Compito 1:
Rispondi a queste domande sull'articolo relativo alla riduzione dei parlamentari:
(a) Quante promesse elettorali vengono citate tra parentesi come esempio analogo alla riduzione dei parlamentari, e quale?
(b) Quanti senatori e quanti deputati ci sarebbero se il disegno di legge venisse approvato?
(c) Con quale nome vengono indicati coloro che premono anche il bottone del vicino di banco assente?

Brano da leggere:

■ ■ ■ ■ ■ ■ ■

1434660979_d1af271632_b

Meno parlamentari, più Parlamento

L’argomento “riduzione del numero dei parlamentari” è uno di quelli oggetto di mirabolanti promesse da parte di (quasi) tutti i partiti in campagna elettorale, (come l’abolizione del vitalizio), ma puntualmente non realizzate anche senza una precisa volontà contraria, ma a causa di uno scioglimento anticipato delle Camere o di lungaggini burocratiche. Naturalmente il commento da bar che si sente in queste occasioni è riferito alle poltrone cui i politici eletti sarebbero attaccati, senza nessuna intenzione di abbandonarle: un commento qualunquista, che tuttavia contiene qualcosa di evidente.

In questi giorni al Senato è iniziato l’iter, come si dice, del disegno di legge sulla riduzione del numero dei parlamentari presentato dal governo, molto strombazzato nella campagna elettorale del M5Stelle. Del resto anche il governo guidato da Renzi lo aveva fatto. Se il provvedimento venisse approvato, i senatori diventerebbero 200 e i deputati 400, mentre ora sono complessivamente 945 più i senatori a vita. Difficile negare che un dimagrimento sarebbe positivo, anche nei confronti di altri stati europei.

E’ stato calcolato che, ad esempio, la spesa a carico di ogni cittadino per il mantenimento del Parlamento è di quasi 25 € in Italia, solo di 1,8 in Spagna, di circa 8 in Francia, di 3,9 dollari per un cittadino statunitense. In Italia il costo complessivo del mantenimento di Camera e Senato, è di oltre 1 miliardo e 800 milioni di €: E’ chiaro che abolendo i vitalizi ed eliminando una serie cospicua di sprechi ci sarebbe un bel risparmio: e tuttavia il costo dei 945 parlamentari costituisce appena lo 0,21% della spesa pubblica. Si dice anche che la questione non è se sono troppi o no, ma se sono bravi, competenti, onesti. Giusto, anche se è difficile sostenere che 600 non sarebbero sufficienti. Naturalmente poi ci sono quelli che vanno in Aula unicamente per schiacciare il bottone (e magari anche quello del vicino di banco assente… si chiamano “pianisti”).

Ma chi si occupa oggi di formare una classe dirigente adeguata, all’interno della quale scegliere i migliori per governare il paese? In certi momenti della storia italiana, i partiti, nella loro profonda diversità, o il sindacato, hanno svolto questa essenziale funzione che nessuna Rete può sostituire.

Se questo è vero, allora diventa chiaro che la ventilata diminuzione dei parlamentari non è soltanto una questione economica, ma riguarda la democrazia.  Come è successo in tutti i tentativi nelle molte commissioni bilaterali. Tutte hanno proposto modifiche della seconda parte della Costituzione, ad esempio diverse funzioni del Senato e della Camera,  Senato delle Regioni… ma finora tutte le proposte di modifica costituzionale sono state bocciate, in ultimo con il referendum del marzo 2016 che segnò anche la netta vittoria dei No, in realtà più per dire Basta al governo Renzi  che alle modifiche  costituzionali.

■ ■ ■ ■ ■ ■ ■

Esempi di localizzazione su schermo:

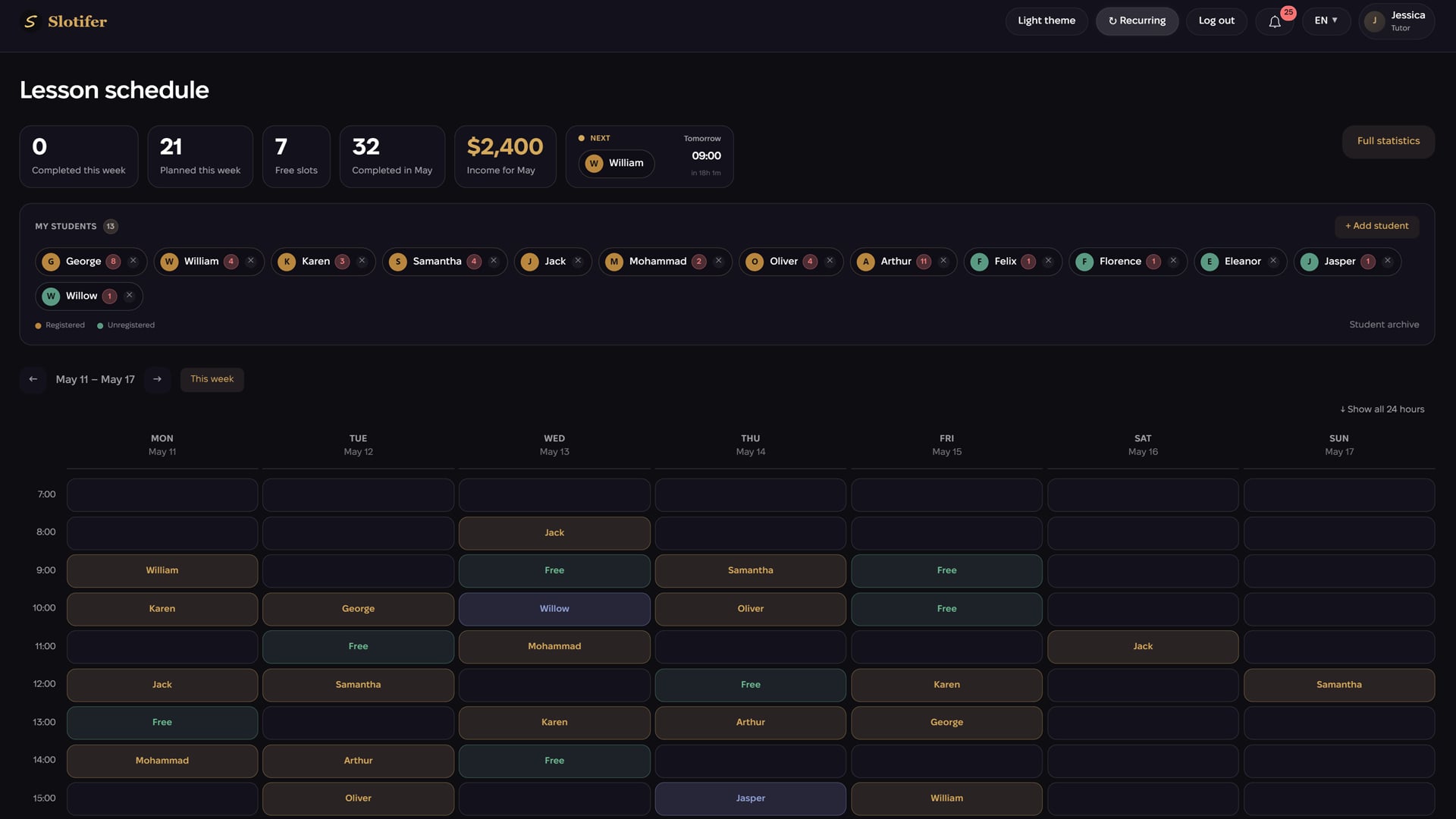Screen dimensions: 1456x819
Task: Click Arthur's orange avatar icon
Action: pyautogui.click(x=866, y=262)

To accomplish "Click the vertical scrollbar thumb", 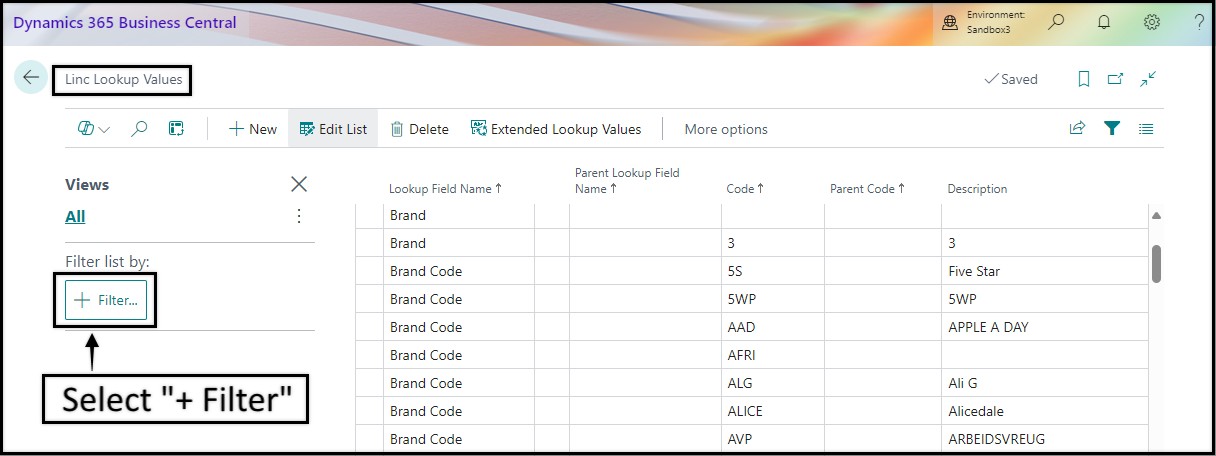I will pyautogui.click(x=1156, y=264).
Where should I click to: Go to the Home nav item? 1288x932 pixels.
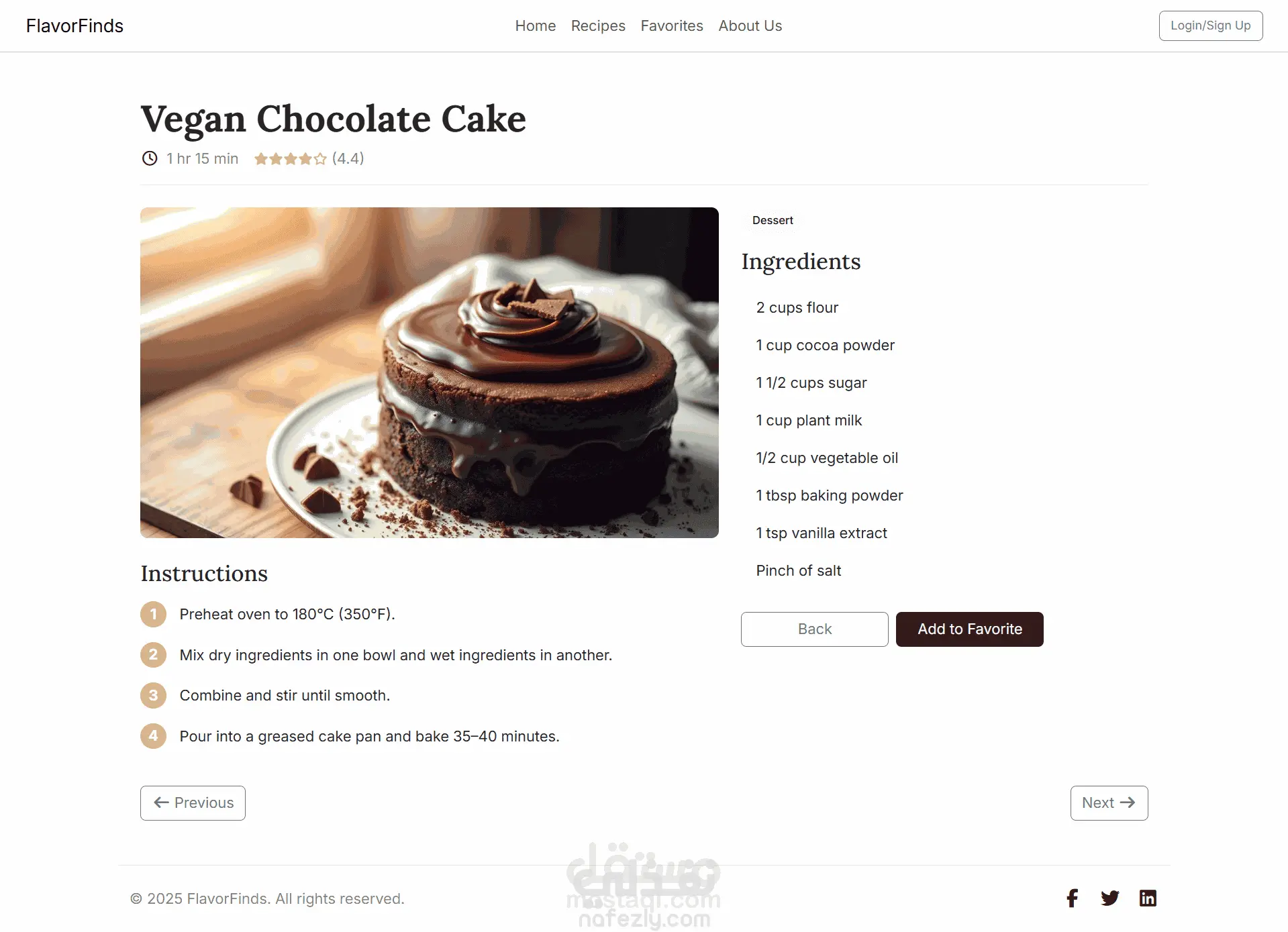click(535, 25)
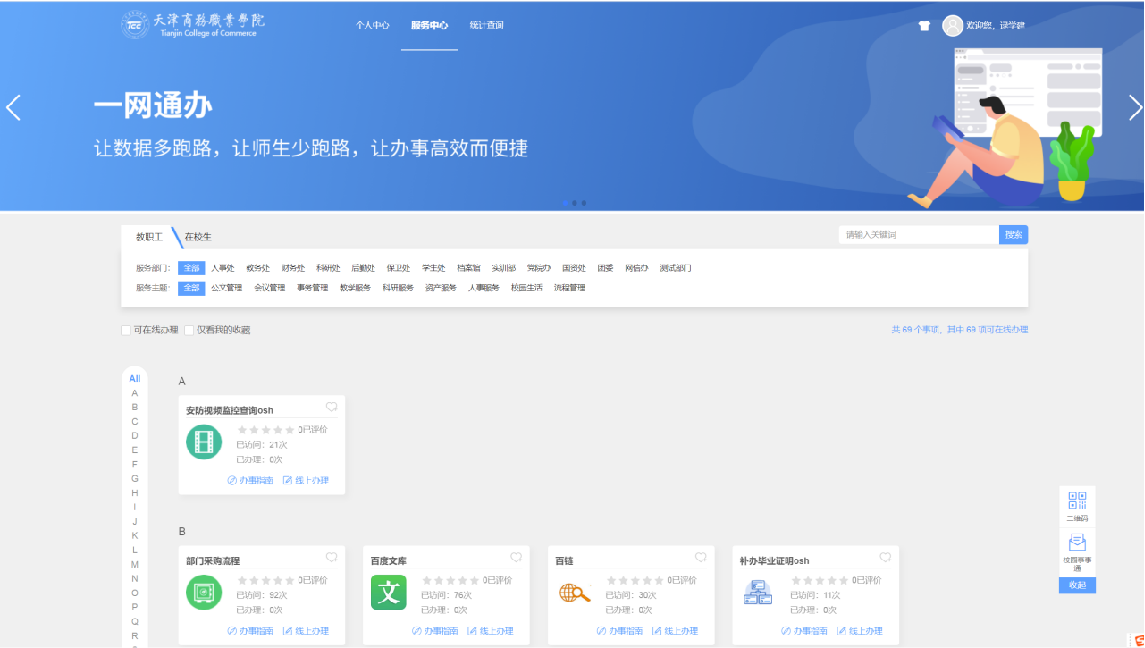Screen dimensions: 1145x648
Task: Click the 百链 globe search icon
Action: click(574, 592)
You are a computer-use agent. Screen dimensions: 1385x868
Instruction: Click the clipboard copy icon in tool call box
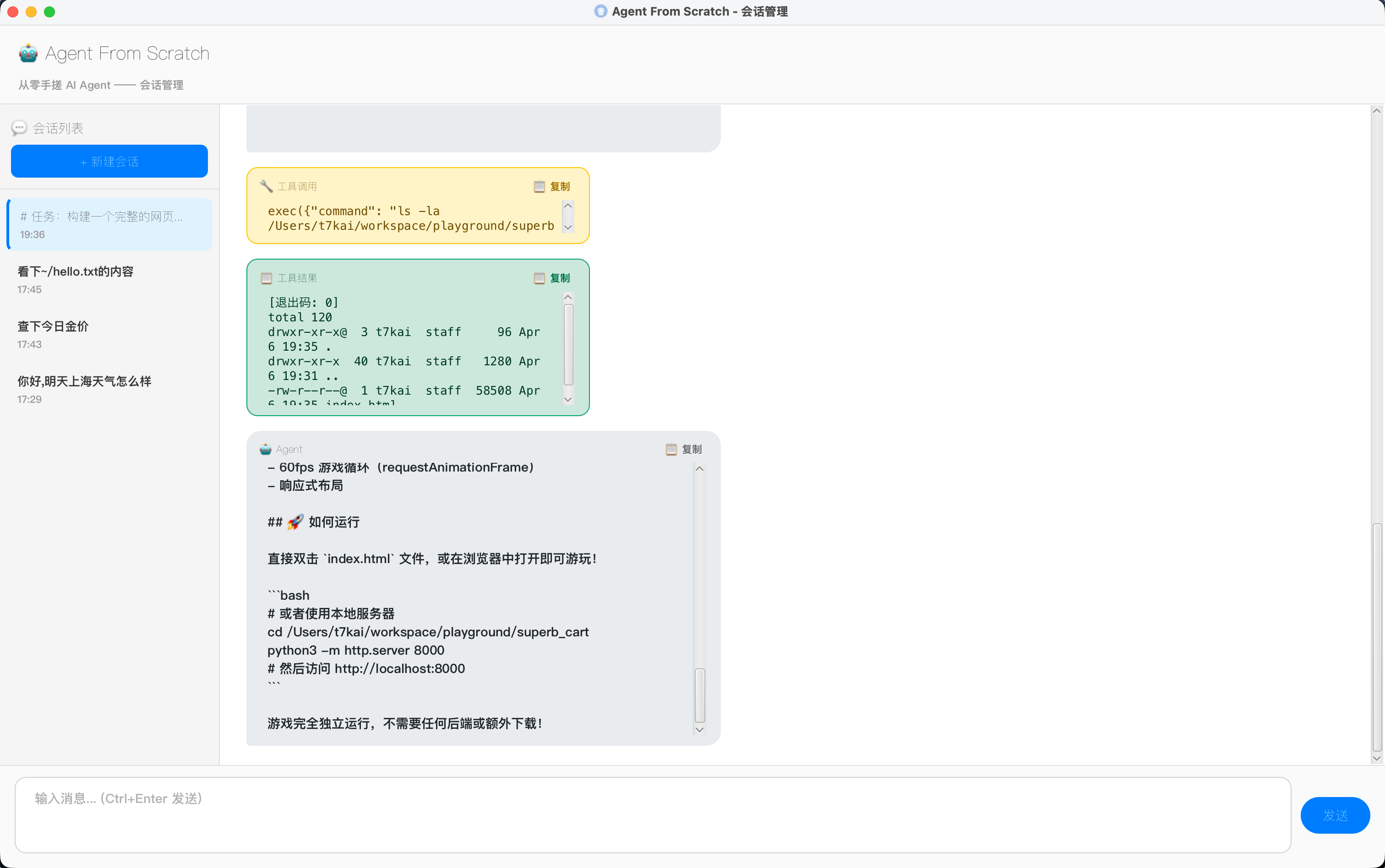tap(539, 187)
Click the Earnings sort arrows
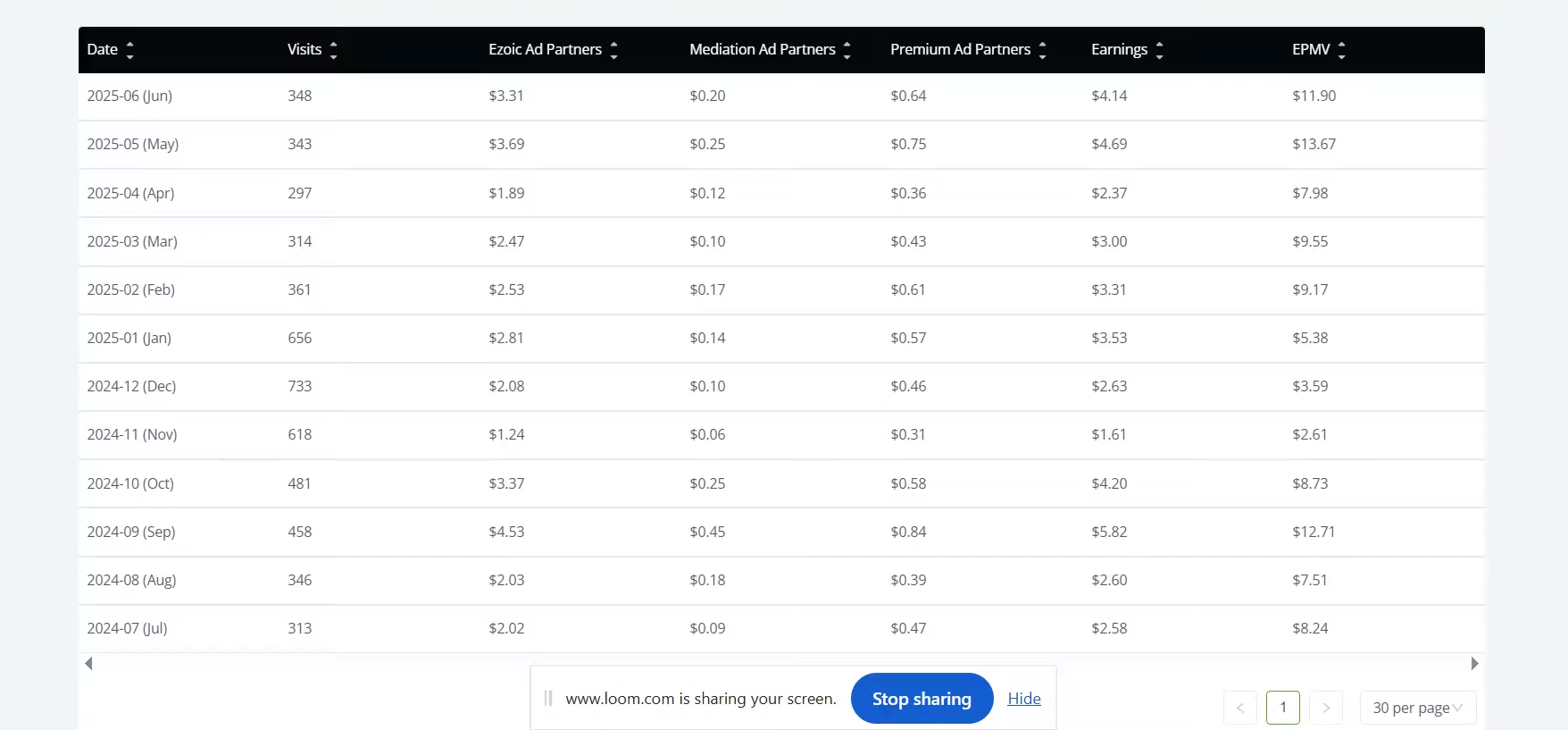1568x730 pixels. [x=1160, y=50]
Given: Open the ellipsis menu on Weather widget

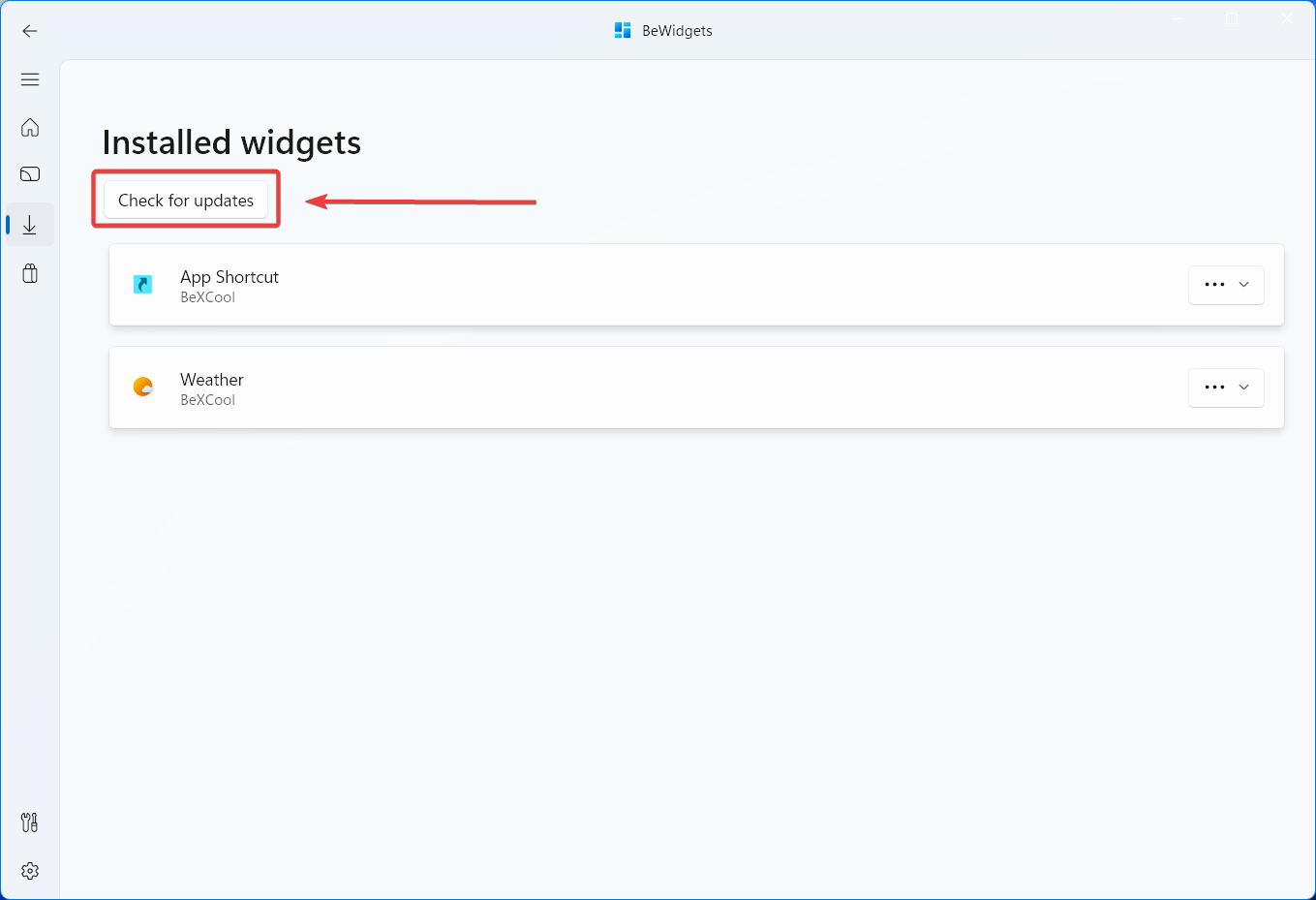Looking at the screenshot, I should point(1214,388).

■ ■ ■ ■ ■ ■ ■

Compito 2: Cita fedelmente le voci dalla riga che contiene "You are a computer-use" fino alla fine delle voci, estremi inclusi, omettendo le immagini.

Risposta scritta 1:
(a) Una: l'abolizione del vitalizio.
(b) 200 senatori e 400 deputati.
(c) "Pianisti".

Risposta scritta 2:
You are a computer-use agent. Screen dimensions: 1385x868
Instruction: Click the clipboard copy icon in tool call box
tap(539, 187)
Click the Earnings sort arrows
1568x730 pixels. [x=1160, y=50]
Given: Open the ellipsis menu on Weather widget

Looking at the screenshot, I should point(1214,388).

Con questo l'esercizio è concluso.